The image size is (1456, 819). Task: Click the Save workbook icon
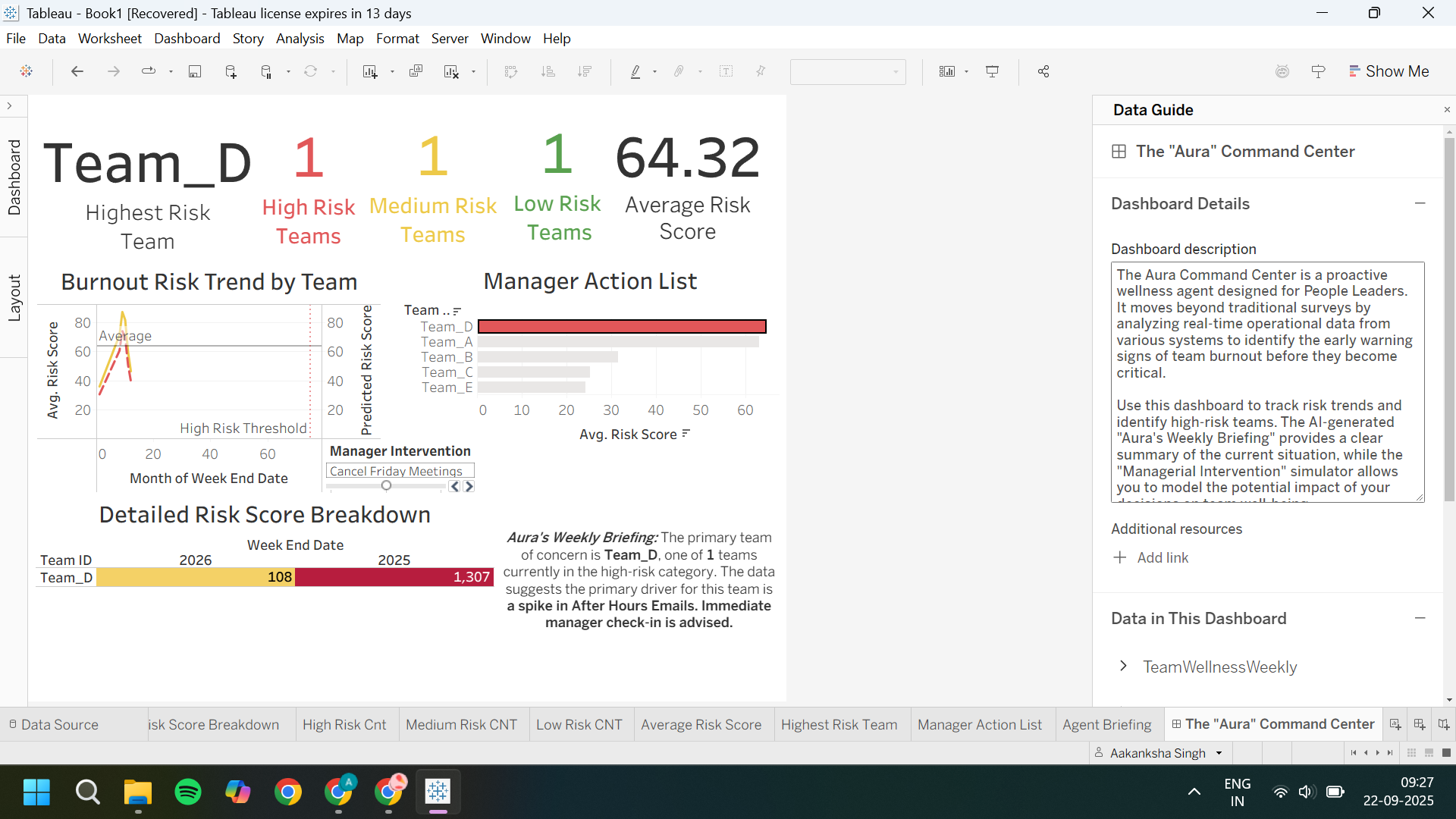(195, 71)

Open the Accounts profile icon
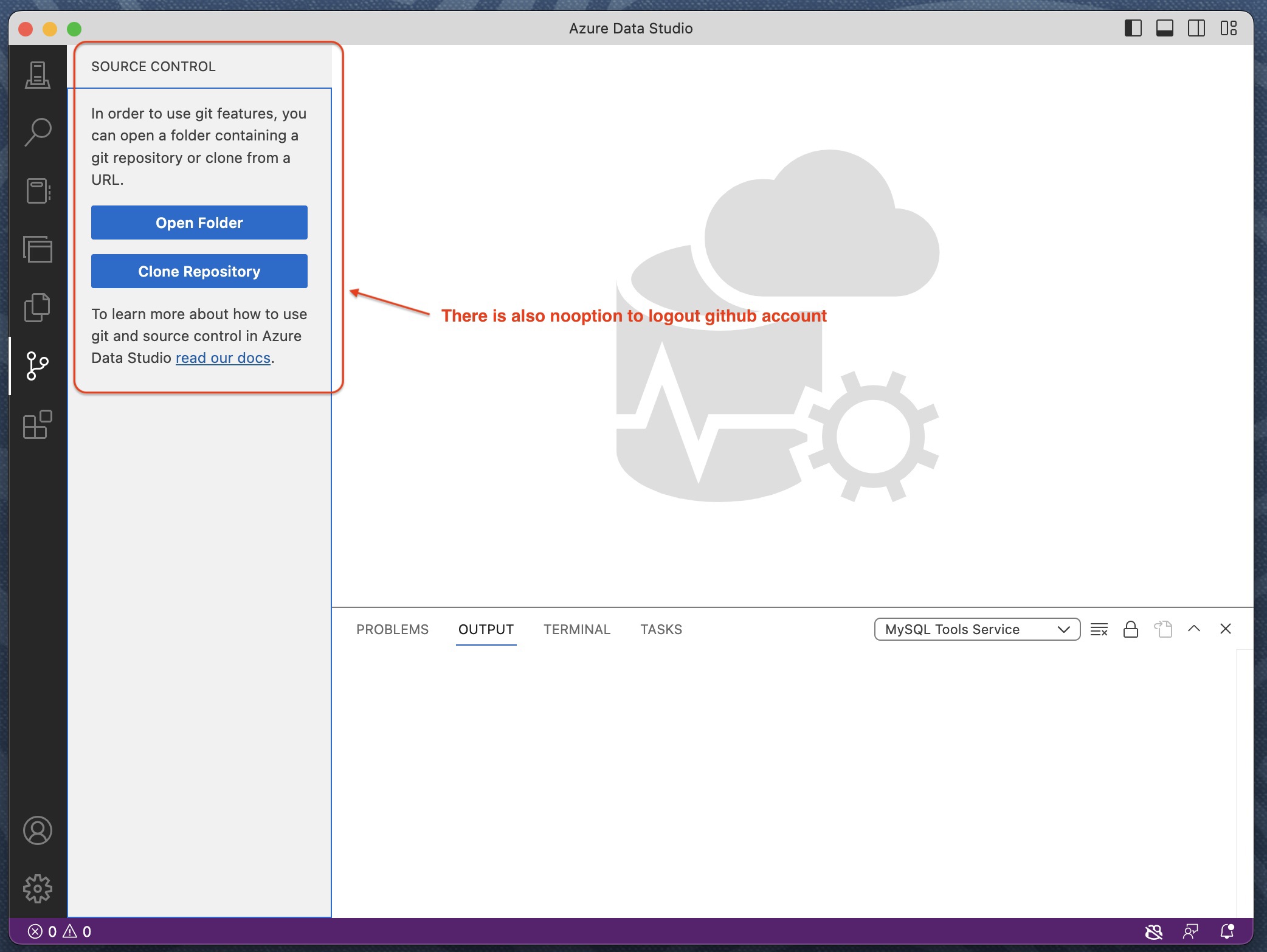coord(38,830)
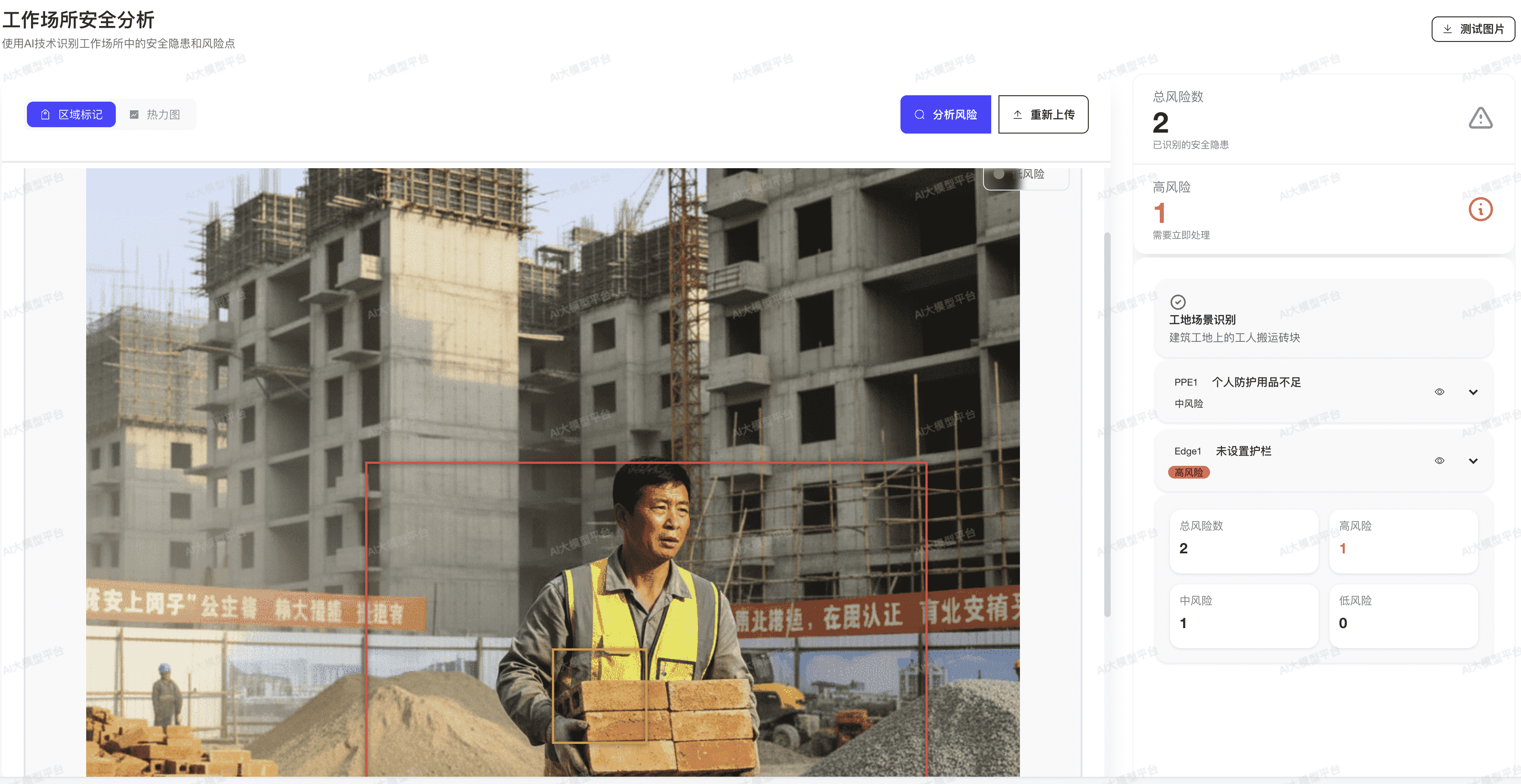This screenshot has height=784, width=1521.
Task: Click the warning triangle icon beside 总风险数
Action: pos(1480,118)
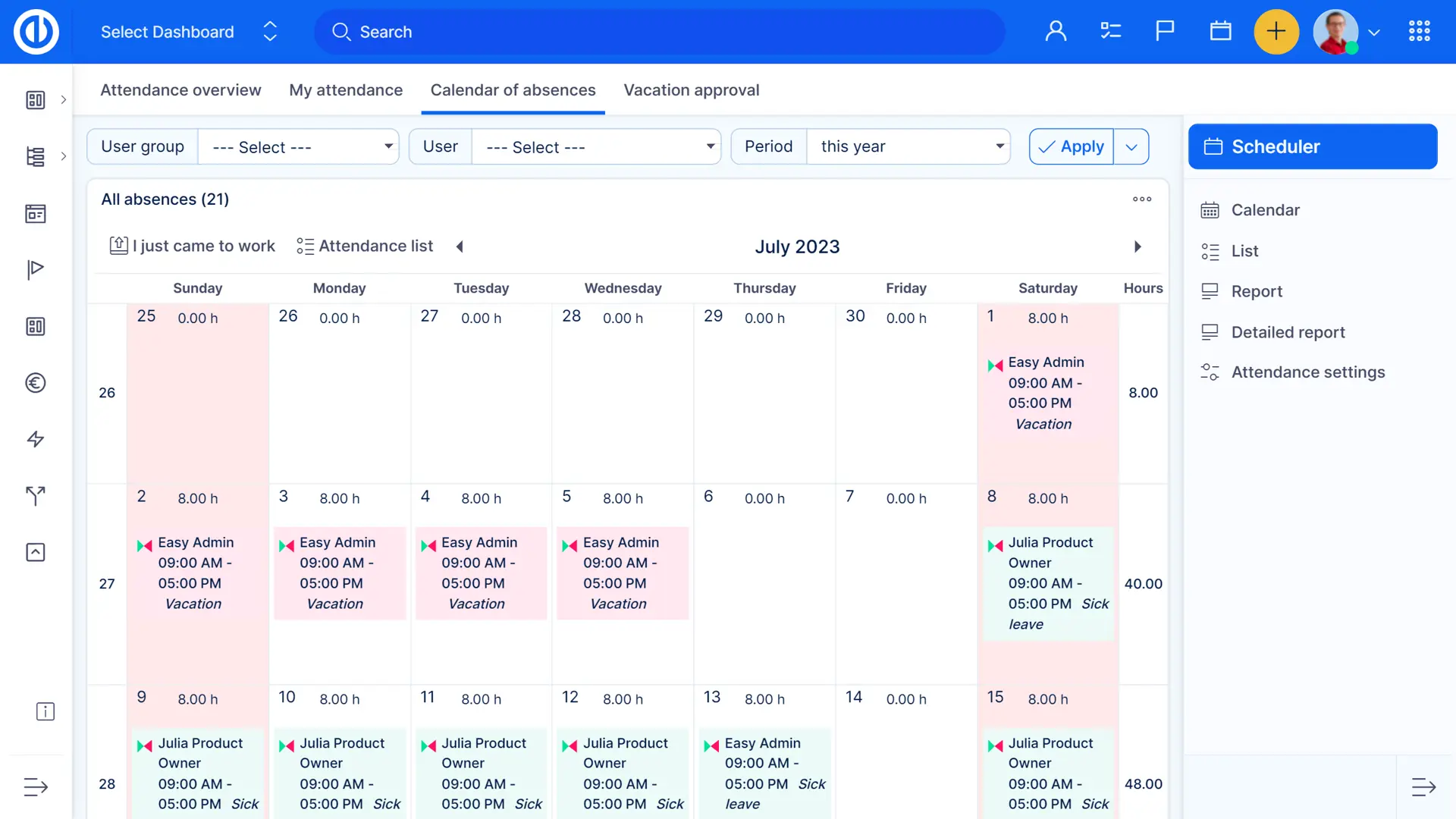The width and height of the screenshot is (1456, 819).
Task: Click the yellow plus add button
Action: pos(1276,31)

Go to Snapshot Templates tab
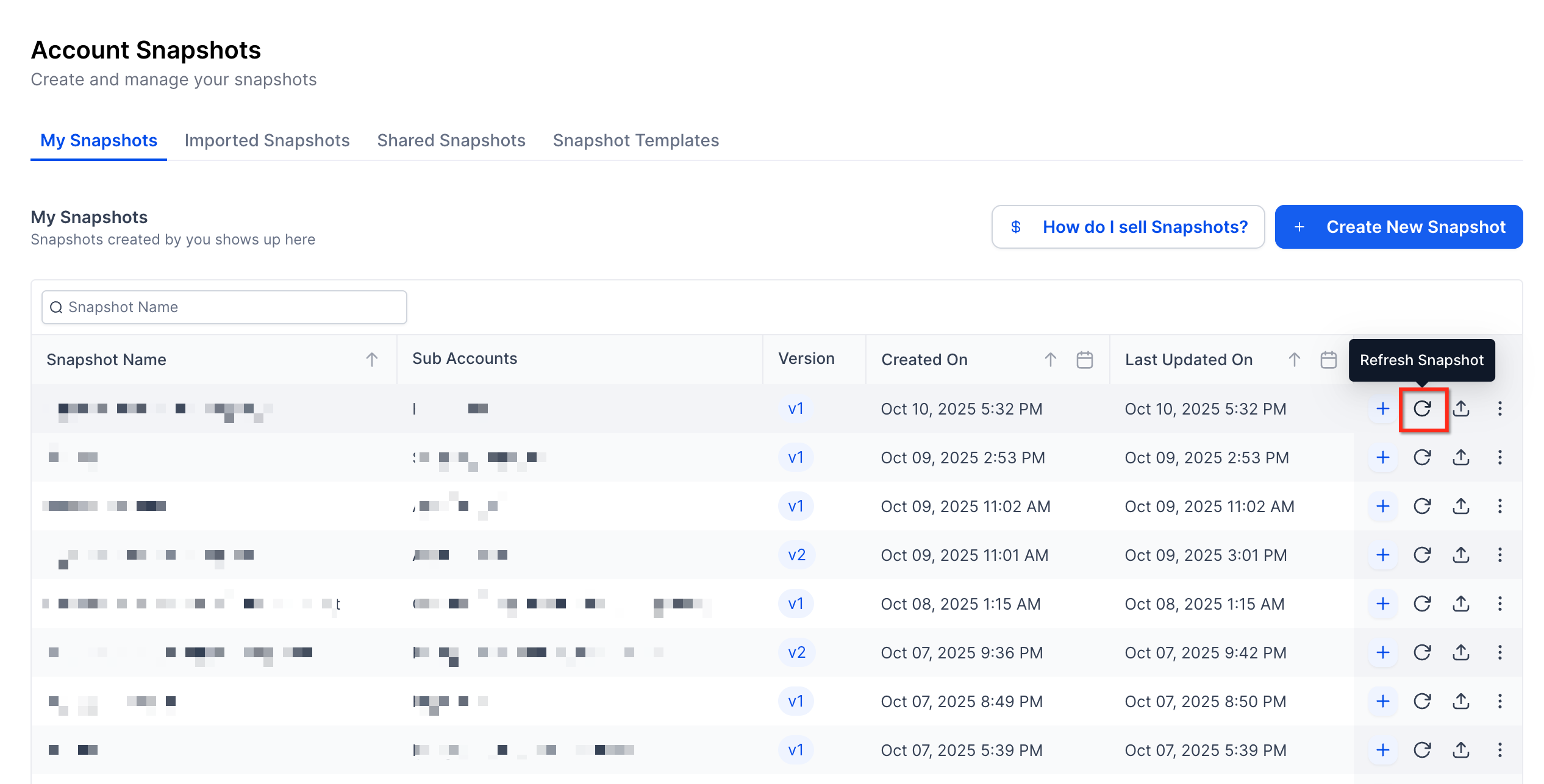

____

▸ **Problem requirements**
Look above for the line containing "Open the Accounts profile icon"; output that line and all lines after it through the last one exactly, without the pictures.

▸ **Task response**
Open the Accounts profile icon
coord(38,830)
This screenshot has height=784, width=1521.
Task: Click the warning triangle icon beside 总风险数
Action: pos(1480,118)
The width and height of the screenshot is (1456, 819).
Task: Click the yellow plus add button
Action: pos(1276,31)

Go to Snapshot Templates tab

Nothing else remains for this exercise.